▸ **Brano scelto**:
26.10 La guerra di Spagna
Fra il 1936 e il 1939, mentre in Francia si consumava l'esperienza del Fronte popolare, la Spagna fu sconvolta da una drammatica e sanguinosa guerra civile: un conflitto che si caricò di accesi antagonismi ideologici, trasformandosi in uno scontro fra democrazia e fascismo, fra rivoluzione sociale e reazione conservatrice. Scoppiata in un momento di forti tensioni internazionali, la guerra civile spagnola contribuì a sua volta ad aggravarle. Ma le sue origini furono essenzialmente nazionali e vanno ricondotte ai contrasti che avevano lacerato il paese nella prima metà degli anni '30.
Dopo la fine della dittatura di Primo de Rivera e la caduta della monarchia (
24.12), la Spagna aveva attraversato un periodo di grave instabilità economica e sociale, che aveva visto succedersi un fallito colpo di Stato militare (estate '32) e una insurrezione anarchica sanguinosamente repressa (autunno '34). Alle tensioni che percorrevano l'intera Europa negli anni della grande depressione si sommavano quelle specifiche di un paese arretrato e prevalentemente agricolo qual era allora la Spagna: dove qualsiasi tentativo riformatore si scontrava da un lato contro l'ottusità di un ceto dominante reazionario, dall'altro contro le tendenze sovversive e antistatali di un proletariato fortemente influenzato dalle ideologie anarco-sindacaliste. La Spagna era l'unico paese al mondo in cui la maggior centrale sindacale (la Cnt) fosse ancora controllata dagli anarchici. Ma era anche uno degli Stati in cui più si faceva sentire il peso dell'aristocrazia terriera, che possedeva oltre il 40% delle terre coltivate ed era strettamente legata alla Chiesa.

▸ **Obiettivi**:
(A) Elenca gli avvenimenti della storia spagnola nominati nel brano sulla guerra di Spagna, indicando il periodo solo quando il testo lo riporta.
(B) Prosegui, per favore, il brano sulla guerra di Spagna a partire dalla sua ultima frase.

▸ **Dati forniti**:
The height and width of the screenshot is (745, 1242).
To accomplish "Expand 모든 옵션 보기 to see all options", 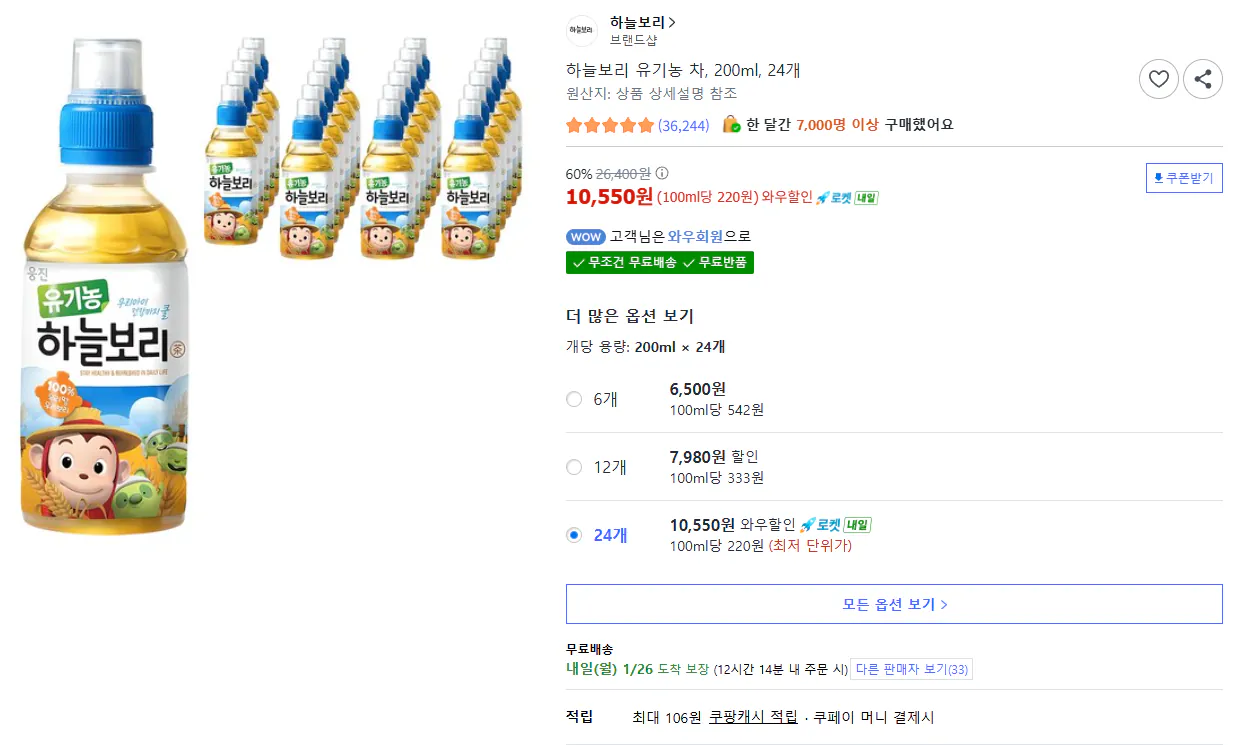I will (893, 603).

▸ **Risposte ai compiti**:
(A)
- La guerra civile (fra il 1936 e il 1939)
- La fine della dittatura di Primo de Rivera
- La caduta della monarchia
- Un fallito colpo di Stato militare (estate '32)
- Un'insurrezione anarchica sanguinosamente repressa (autunno '34)

(B)
Quando, nel febbraio 1936, le sinistre unite in una coalizione di Fronte popolare (che vedeva per la prima volta i comunisti schierati assieme a repubblicani e socialisti) si affermarono nelle elezioni politiche e si insediarono al governo, la tensione esplose in tutto il paese. Le masse proletarie vissero la vittoria come l'inizio di una rivoluzione sociale: un'autentica esplosione di collera popolare si rivolse contro i grandi proprietari, i notabili conservatori e soprattutto contro il clero cattolico. La reazione della vecchia classe dominante si espresse prima nella violenza squadristica, affidata ai gruppi fascisti della Falange (un'organizzazione che fin allora non aveva goduto di grande seguito); quindi in un nuovo pronunciamiento (ribellione, colpo di Stato) messo in atto dai militari.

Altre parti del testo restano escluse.